>>>
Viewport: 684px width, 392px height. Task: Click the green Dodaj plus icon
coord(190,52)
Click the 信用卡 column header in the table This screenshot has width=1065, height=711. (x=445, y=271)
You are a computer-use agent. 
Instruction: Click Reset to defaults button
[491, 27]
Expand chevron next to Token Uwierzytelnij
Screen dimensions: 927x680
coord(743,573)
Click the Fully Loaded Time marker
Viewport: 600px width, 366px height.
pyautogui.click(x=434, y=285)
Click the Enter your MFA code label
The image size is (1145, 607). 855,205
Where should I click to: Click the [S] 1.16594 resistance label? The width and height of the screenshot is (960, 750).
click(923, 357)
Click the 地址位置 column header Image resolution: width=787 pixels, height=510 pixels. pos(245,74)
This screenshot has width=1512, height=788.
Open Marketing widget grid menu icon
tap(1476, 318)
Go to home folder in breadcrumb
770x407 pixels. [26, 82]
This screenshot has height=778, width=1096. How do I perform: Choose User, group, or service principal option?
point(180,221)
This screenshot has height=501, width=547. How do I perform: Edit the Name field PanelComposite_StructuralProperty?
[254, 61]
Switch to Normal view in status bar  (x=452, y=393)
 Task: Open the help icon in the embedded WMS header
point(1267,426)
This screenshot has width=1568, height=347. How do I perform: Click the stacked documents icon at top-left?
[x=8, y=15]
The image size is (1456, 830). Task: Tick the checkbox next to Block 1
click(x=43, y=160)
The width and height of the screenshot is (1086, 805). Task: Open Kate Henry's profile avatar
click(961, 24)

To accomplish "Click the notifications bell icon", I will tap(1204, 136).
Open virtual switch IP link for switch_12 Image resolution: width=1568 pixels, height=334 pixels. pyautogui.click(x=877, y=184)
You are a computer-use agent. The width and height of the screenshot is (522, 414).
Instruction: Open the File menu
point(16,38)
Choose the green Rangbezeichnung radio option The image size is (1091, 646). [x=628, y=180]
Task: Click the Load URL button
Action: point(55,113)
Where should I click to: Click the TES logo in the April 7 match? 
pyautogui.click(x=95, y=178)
<<<
● **Exercise instructions**:
Please convert the lines above, from the line with "Click the 地址位置" to the line with "click(961, 24)", both included, into a Markdown table with the columns Row and Line text. Leave out any blank lines.

● **Complete answer**:
| Row | Line text |
|---|---|
| 1 | Click the 地址位置 column header Image resolution: width=787 pixels, height=510 pixels. pos(245,74) |
| 2 | This screenshot has width=1512, height=788. |
| 3 | Open Marketing widget grid menu icon |
| 4 | tap(1476, 318) |
| 5 | Go to home folder in breadcrumb |
| 6 | 770x407 pixels. [26, 82] |
| 7 | This screenshot has height=778, width=1096. How do I perform: Choose User, group, or service principal option? |
| 8 | point(180,221) |
| 9 | This screenshot has height=501, width=547. How do I perform: Edit the Name field PanelComposite_StructuralProperty? |
| 10 | [254, 61] |
| 11 | Switch to Normal view in status bar  (x=452, y=393) |
| 12 |  Task: Open the help icon in the embedded WMS header |
| 13 | point(1267,426) |
| 14 | This screenshot has width=1568, height=347. How do I perform: Click the stacked documents icon at top-left? |
| 15 | [x=8, y=15] |
| 16 | The image size is (1456, 830). Task: Tick the checkbox next to Block 1 |
| 17 | click(x=43, y=160) |
| 18 | The width and height of the screenshot is (1086, 805). Task: Open Kate Henry's profile avatar |
| 19 | click(961, 24) |